Iran, Afghanistan Dominate Sunday Talk Shows
By John Amick and Ibby Caputo
This Week: Gates Sees Hope for Iran Talks, Urges Patience in Afghanistan
Defense Secretary Robert M. Gates said Sunday that if talks this week with Iran about its nuclear program are not productive, economic sanctions could be imposed.
(Read more on Sec. Gates's comments on Iran, Afghanistan and the closure of the Guantanamo Bay prison.)
Referring to the meeting starting Oct. 1 with diplomats from Iran, the U.S., Britain, France, Russia, China and Germany, Gates said: "And then, if that doesn't work, then I think you begin to move in the direction of severe sanctions. And their economic problems are difficult enough that -- that I think that severe sanctions would have the potential of -- of bringing them to change their -- their policies."

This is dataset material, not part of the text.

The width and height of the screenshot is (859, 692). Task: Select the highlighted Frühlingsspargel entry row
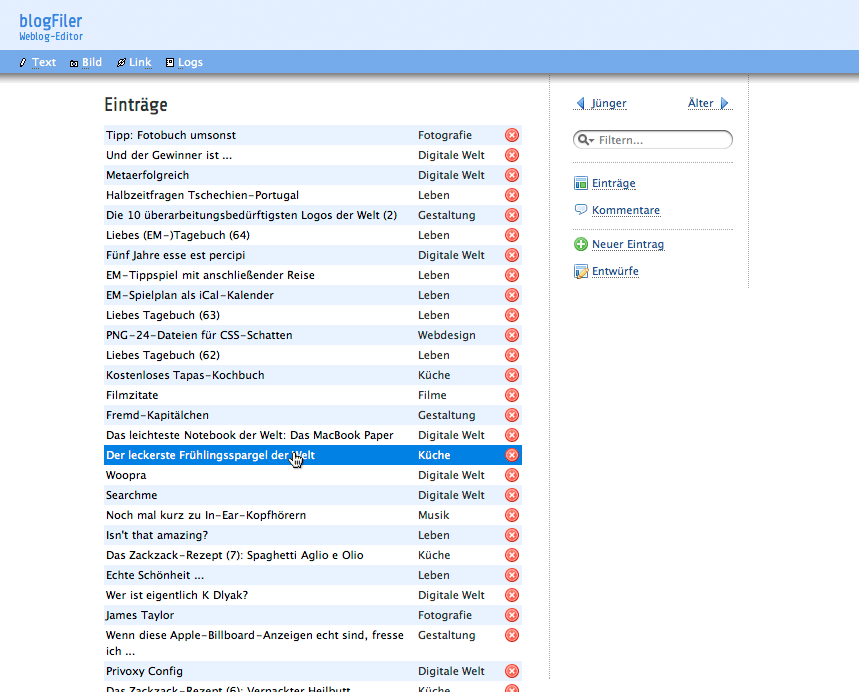[x=210, y=455]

Gates said top U.S. commander in Afghanistan, Gen. Stanley McChrystal, is supportive of President Obama's review of Afghanistan strategy following McChrystal's own assessment that more resources are needed to avoid failure. Gates said the focus on the "more resources" part of McChrystal's report, however, is misguided. The report "spends a lot of time talking about how we stay on side with the Afghan people. This is mostly what McChrystal's assessment is about."
More on the rest of Sunday's talk shows after the jump.

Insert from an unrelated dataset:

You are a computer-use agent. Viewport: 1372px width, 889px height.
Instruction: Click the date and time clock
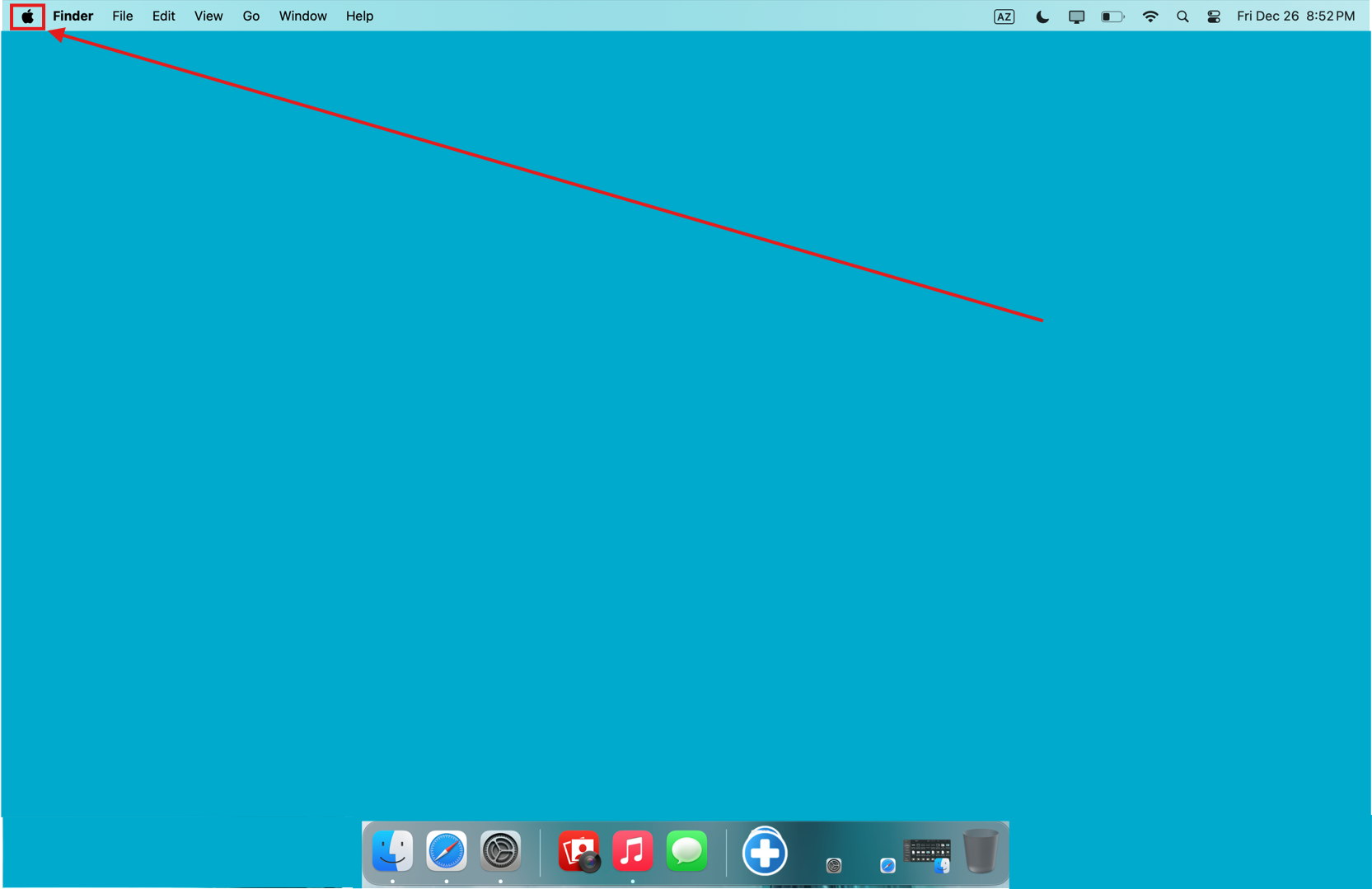pos(1295,16)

State of the Union: Gates: If Necessary, Sanctions on Iran Could Be Effective
Sec. Gates said Sunday that he had no doubts that Iran's newly exposed nuclear facility was constructed under dubious motives.

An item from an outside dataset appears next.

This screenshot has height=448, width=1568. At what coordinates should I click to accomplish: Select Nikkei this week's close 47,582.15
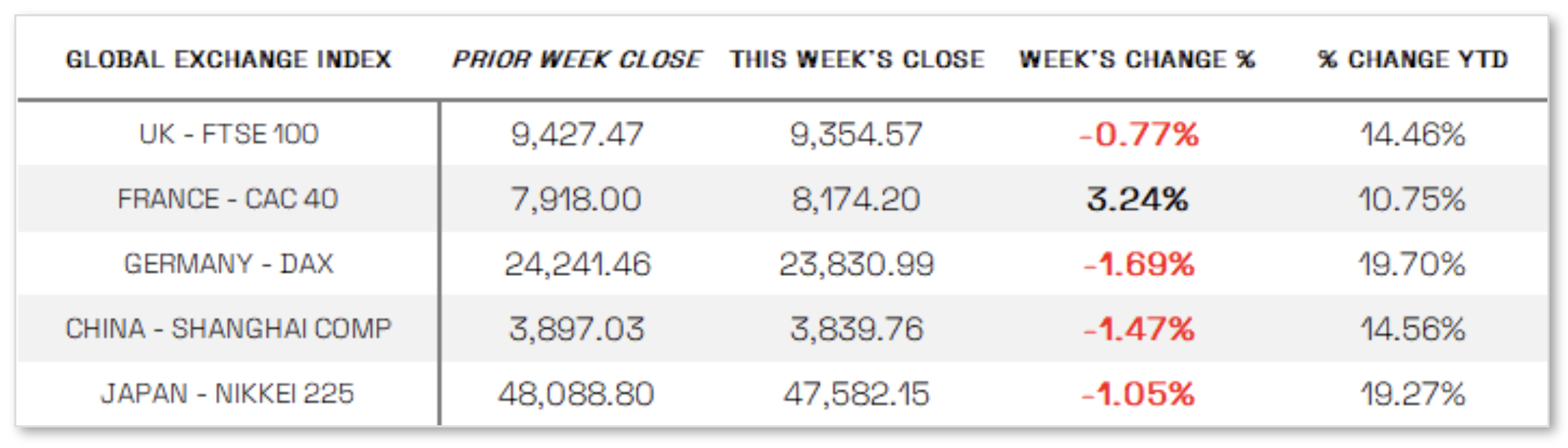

"I think that, certainly, the intelligence people have no doubt that this is an illicit nuclear facility, if only because the Iranians kept it a secret," Gates said on CNN's "State of the Union." "If they wanted it for peaceful nuclear purposes, there's no reason to put it so deep underground, no reason to be deceptive about it, keep it a secret for a protracted period of time."
Gates said the list of possible sanctions on Iran is plentiful, and that there is "no military option that does anything more than buy time," though he hopes upcoming diplomatic talks with Iran will yield progress.
"Sanctions on banking, particularly sanctions on equipment and technology for their oil and gas industry," he said. "I think there's a pretty rich list to pick from, actually."
Face The Nation: Clinton: Iran Must Prove Nuclear Intentions on October 1st
Iran will have to prove that its nuclear program is only for peaceful purposes at the October 1st meeting with the United States, Germany, France, United Kingdom, Russia and China.
"[Iran] can open up their entire system to the kind of extensive investigation that the facts call for," said Secretary of State Hillary Rodham Clinton on "Face The Nation" Sunday.
Clinton also said that sharing information with Russia has been helpful this past week and that she thinks Russia has begun to see many more indications that Iran is engaging in threatening behavior.
"President Medvedev said...that sanctions may not be preferable, but they may be inevitable," Clinton said.
(Read the transcript of Sec. Clinton on Afghanistan strategy.)
Fox News Sunday: Feinstein Calls McChrystal's Assessment a 10-year Plan
Chair and Vice Chair of the Senate Intelligence Committee discussed Afghanistan, Iran and Guantanamo today on "Fox News Sunday."
Senate Intelligence Committee Chair Dianne Feinstein (D-CA) called General McChrystal's assessment on Afghanistan a 10-year plan and said President Obama is correct to examine alternatives.
"I do not believe the American people want to be in Afghanistan for the next ten years, effectively nation-building, building schools, building a government," said Feinstein.
Senate Intelligence Committee Vice Chair Christopher Bond (R-MO) called for strong economic sanctions that can force either a change in regime or policy in Iran.
"Today's action in firing the missiles is really a poke in the eye to those who think that diplomatic efforts and agreements and inspections are going to change the way that Iran is going," said Bond.
(Read the transcript of Sens. Feinstein and Bond on the closure of the prison at Guantanamo Bay.)
Meet the Press: Bill Clinton: Right-Wing Conspiracy Still There
Former President Bill Clinton still sees a right-wing conspiracy at work in America, though maybe not as powerful as it was when he was in office.
"You bet. Sure it is. It's not as strong as it was because America has changed demographically. But it's as virulent as it was."
Clinton sees the current manifestation of such a conspiracy as one that only wants Obama to fail as president.
Clinton celebrated the relationship between President Obama and his wife, Secretary of State Hillary Rodham Clinton, former rivals during the 2008 presidential campaign.
"It's a good argument for reconciliation," Clinton said.